Word and element pointing listing
::::
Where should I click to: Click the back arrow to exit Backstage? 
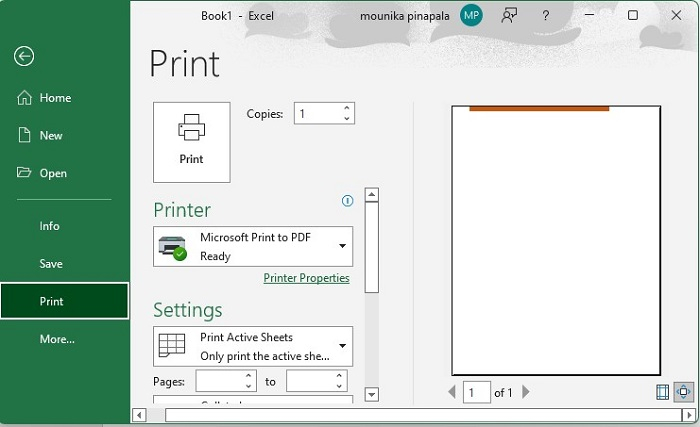(x=24, y=57)
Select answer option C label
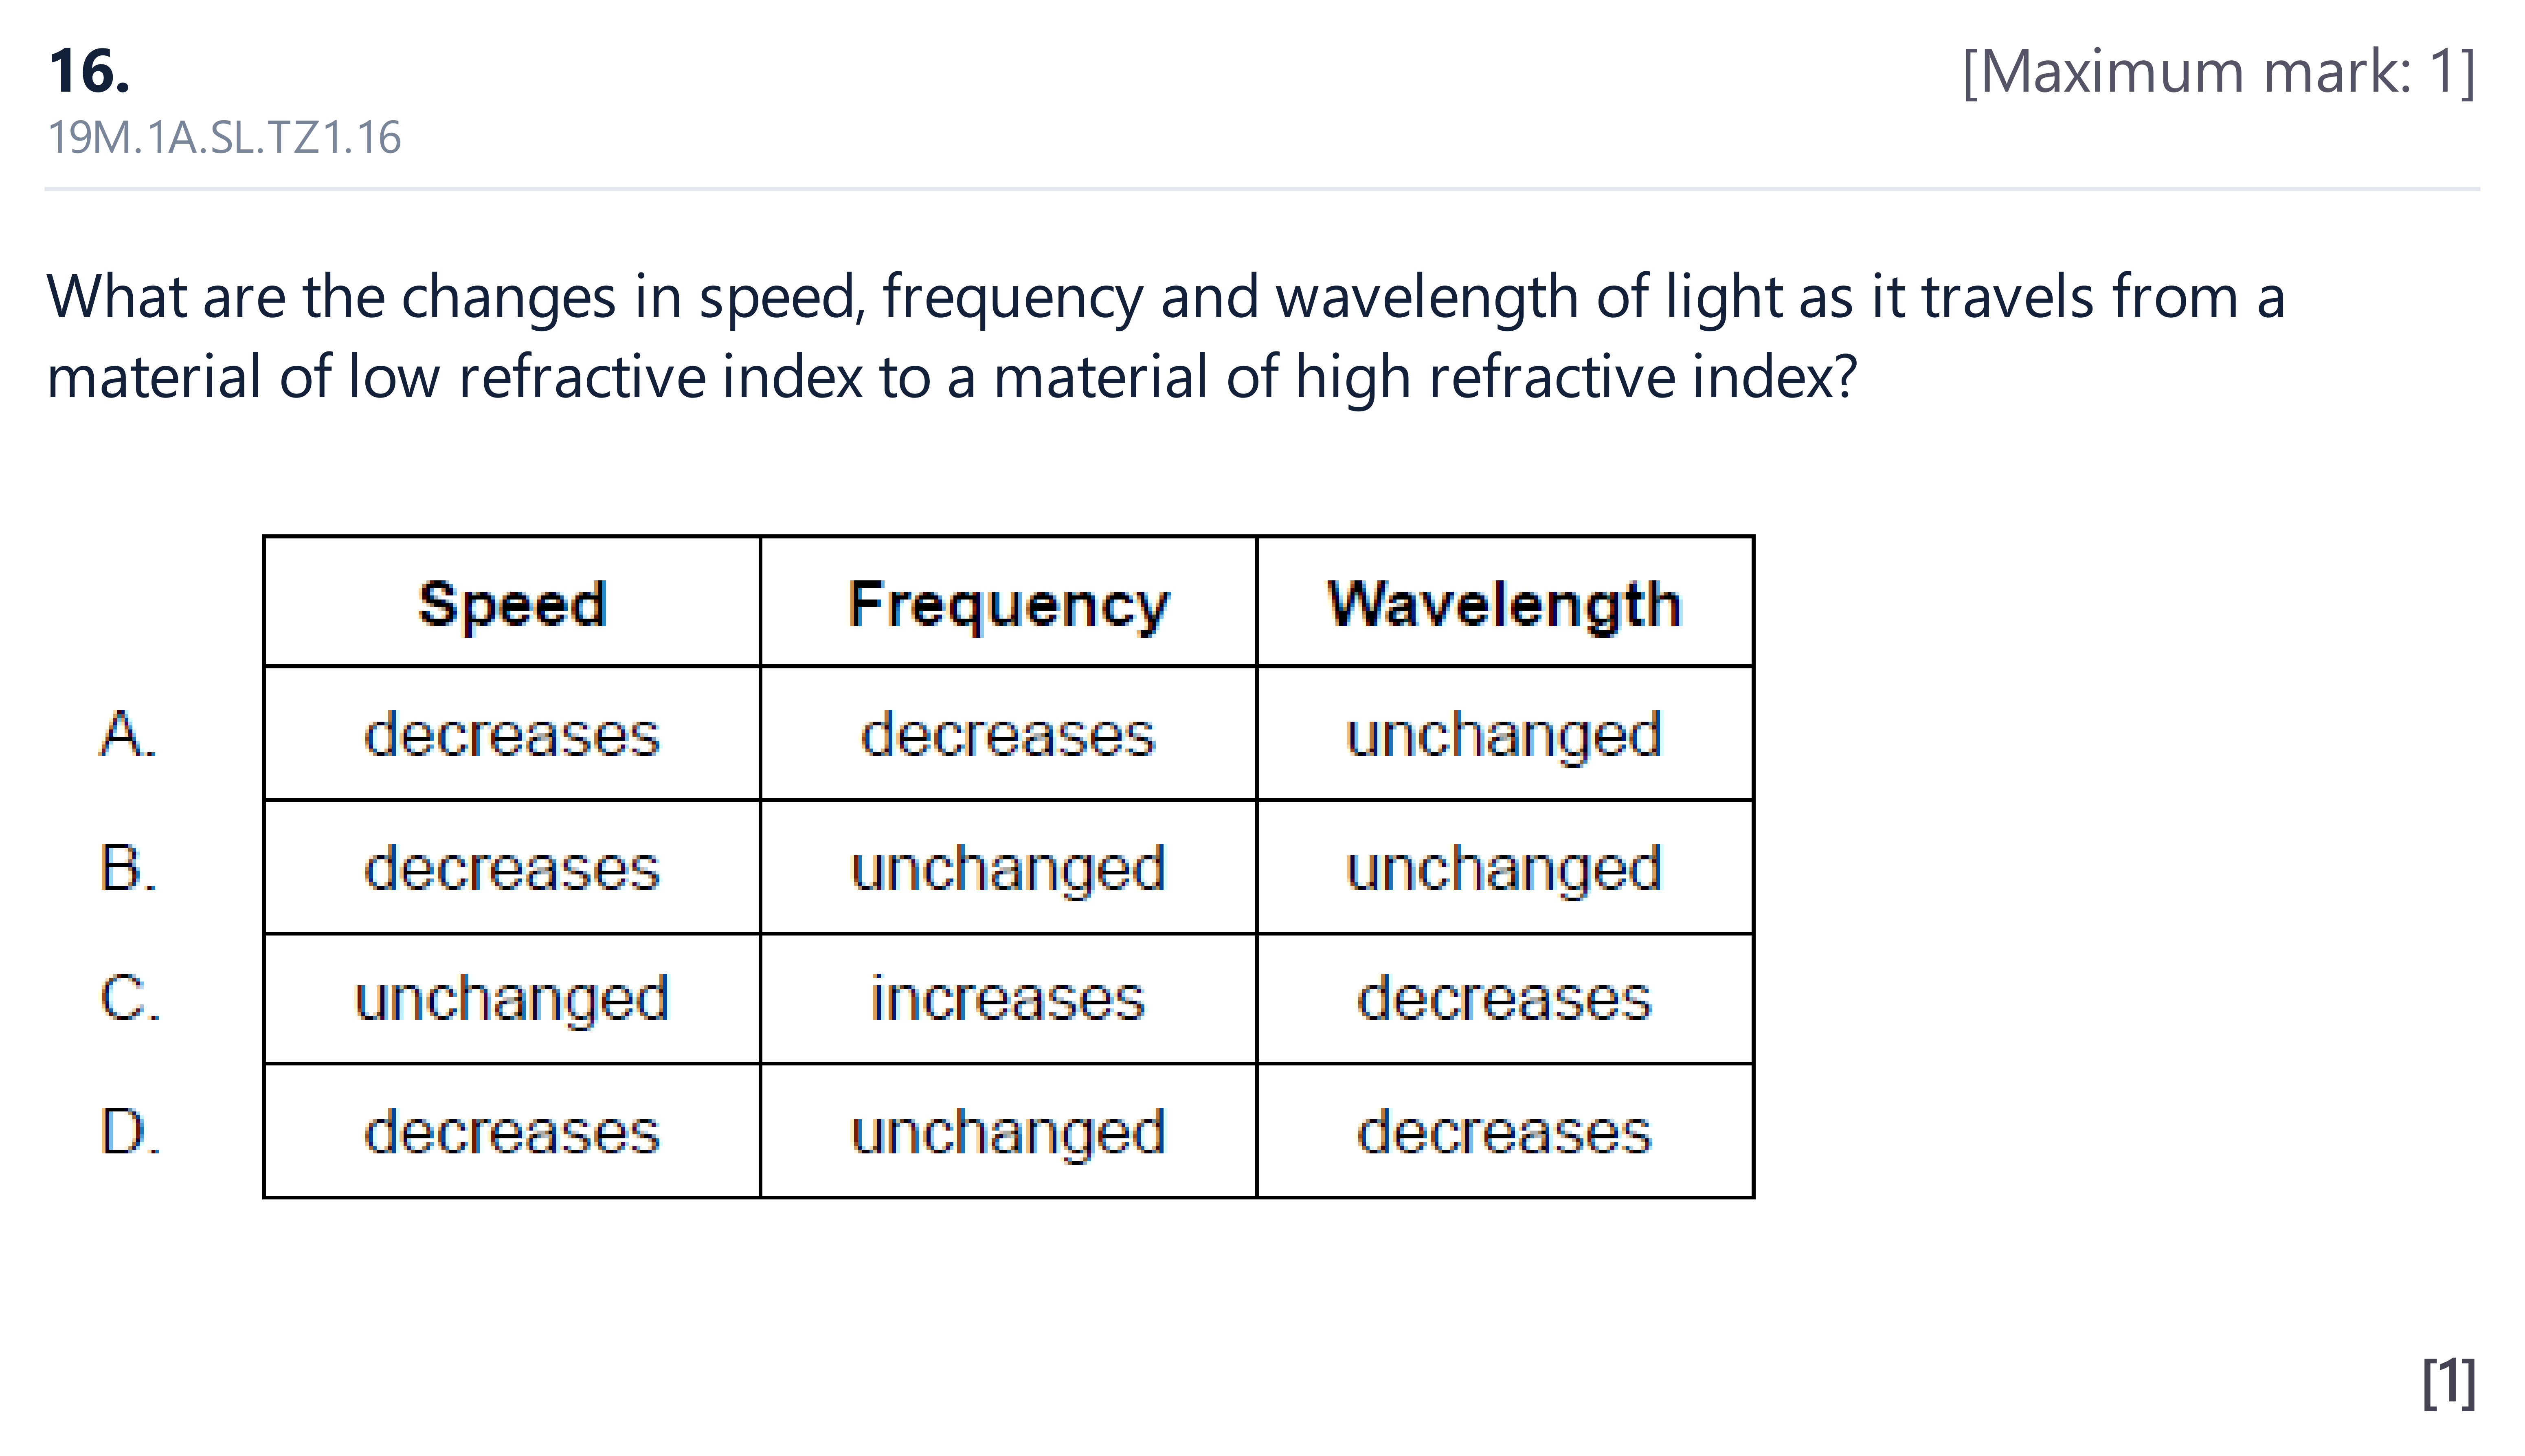Image resolution: width=2525 pixels, height=1456 pixels. tap(130, 998)
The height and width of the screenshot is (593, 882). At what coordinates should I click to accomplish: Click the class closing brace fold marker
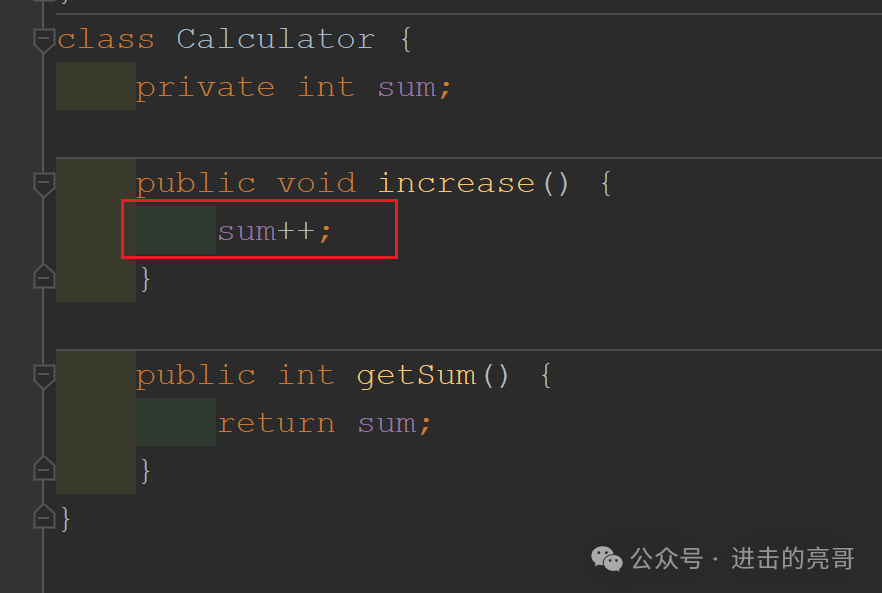click(44, 516)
::::
**To do:**
Present the listing above as a two-column CSV with the header "request" and "coordinates", one row per entry, each field quoted and any line breaks turned into spaces. Leave out the pictures.

**Solution to this problem:**
request,coordinates
"Where should I click to: Click the back arrow to exit Backstage?","(x=24, y=57)"
"Select answer option C label","Image resolution: width=2525 pixels, height=1456 pixels. tap(130, 998)"
"The height and width of the screenshot is (593, 882). At what coordinates should I click to accomplish: Click the class closing brace fold marker","click(44, 516)"